When I did the 14 dates, I would sometimes book two or three dates a day. That meant I had to set time limits on the dates. No date went for more than one hour, and most lasted 30 to 45 minutes. That was enough time to spend with a total stranger from the Internet during our first time meeting. If there was a spark, or we had a good time, the second date could flow longer. But I began to learn, and love, that placing a time limit on a first date makes it more digestible to get through.
Go Beneath the Surface
First date conversations can be generic and surface level. I was sick and tired of walking away from a date just learning about how the person who sat across from me felt about the weather, their hobbies, and their job. I wanted more out of date one. I wanted to know their hopes and their dreams, or just even a few things they were extra passionate about.
That’s when I started realizing that If I wanted the first dates to be memorable enough for me to decide whether or not I’d ever want to see that person again, I had to start asking better questions. I had to go beneath the surface. I started asking questions about what their last big mistake was or their number one failure. I began to unlock conversations that turned these strangers into friends, and from there, occasionally, into potential love interests. Instead of talking about the usual things on a date, I got a lot more out of asking weird and unusual questions that made the other person think and made me understand them a whole lot better.
Accept That Dating Can Be An Adventure
After many of these 14 dates, I came home and felt defeated. It was hard going on date after date with so many Mr. Wrongs. But the good part of being so committed to a 14-date experiment was that I wasn’t going to give up, even though I wanted to.

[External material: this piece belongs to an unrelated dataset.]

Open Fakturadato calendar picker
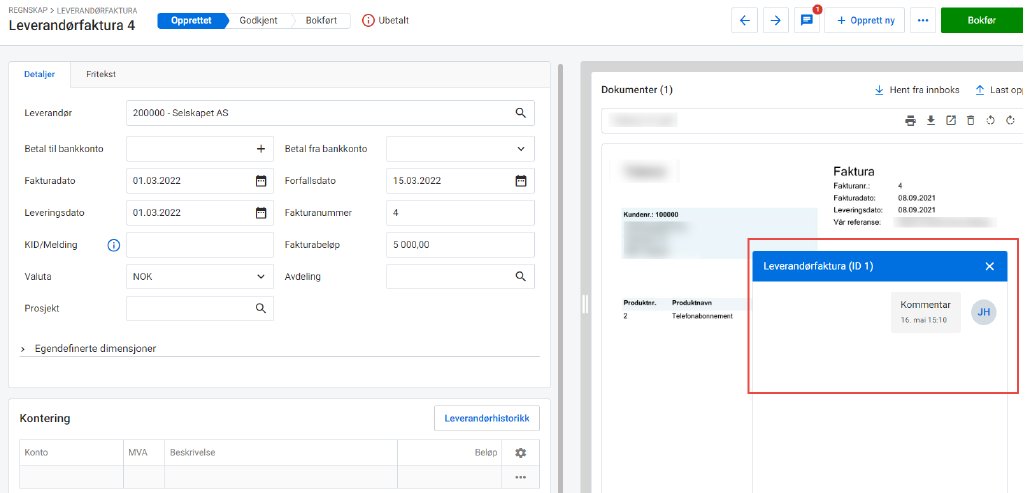1029x493 pixels. (261, 181)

On each date, whether good or bad, I started to realize that dating is more straightforward than it seems. It’s just two strangers, sitting down together for a little bit of time, getting to know one another, and making a decision whether they want to see the other person again. Weaved through it all are bizarre stories, strange comments, and awkward moments, like when the bill arrives, and nobody knows who should pay for what. It’s an adventure, but a good one, even when the date doesn't go well. I began looking forward to first dates, excited to learn a new thing or two from a new person, even if they weren’t the right person for me and my future.